Ma la caduta del gruppo VW è stata non solo un Grande Imbroglio Industriale, ha spennellato di nero la Germania tutta, trascinandola nel baratro della vergogna globale, come globale è la VW. Si è incrinata forse indelebilmente l’immagine e la reputazione di un Paese che sino a metà settembre si fondavano su solidi lineari principi. Germania=fiducia. la frode che minaccia di travolgere la Volkswagen ha colpito il mito ben coltivato dell’azienda Germania. Col rischio iceberg. Ossia che lo scandalo VW non sia altro che la parte emersa di qualcosa di più inquietante. Il lato oscuro del capitalismo industriale. Il vanto tedesco che la Merkel ha spesso enfatizzato.

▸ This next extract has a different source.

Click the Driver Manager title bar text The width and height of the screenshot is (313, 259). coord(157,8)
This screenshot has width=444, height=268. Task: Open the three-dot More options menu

Sì, deve essere proprio questa la ragione del no ad Angela Merkel. Appena una settimana prima che esplodesse il caso, sulle pagine del quotidiano Le Monde (10 settembre 2015) era stato pubblicato un editoriale (non firmato, quindi espressione della direzione) intitolato “Angela Merkel, fierezza dell’Europa”, e nelle primissime righe si poteva leggere: “la piccola musica s’installa su Internet: e se Angela Merkel ricevesse il Premio Nobel per la Pace?”, insomma il tam tam c’era, eccome, soprattutto in relazione al fatto che la cancelliera tedesca si posta all’altezza del problema affrontando la crisi migratoria senza precedenti che aveva colto impreparato il Vecchio Continente.

La Merkel aveva ampiamente riscattato l’intransigenza tedesca mostrata nei confronti della Grecia – ma in quell’occasione i tedeschi avevano posto la questione in termini prettamente finanziari. Nel caso dei profughi e dei migranti, la Merkel ha puntato sui “valori” universali dell’accoglienza, della solidarietà, dell’altruismo e non dell’egoismo, dimostrando una sensibilità particolare nei confronti dei rifugiati di guerra. Per la Merkel, il principio era molto semplice: un rifugiato ha diritto all’asilo. Dal giorno in cui si è eretta paladina dei diritti dei più indifesi, la Merkel si presa sulle spalle la responsabilità di difendere e ricostruire l’unità europea, cercando sponda in Francia e in Italia. Ma non le è bastato. La sgasata Volkswagen l’ha imbrattata crudelmente.

E proprio venerdì 9 ottobre, il giorno dell’assegnazione, il quotidiano economico Handelsblatt s’interrogava sull’immagine della Merkel, contrapponendola quella che di lei hanno all’estero, al punto da farne una personalità in lizza per il Nobel della Pace, e quella che di lei hanno i connazionali, in bilico tra aspre critiche ed elogi per la sua chiarezza: “Traumtänzerin oder Friedensengel?” titola il giornale, “Equilibrista o angelo della pace?”.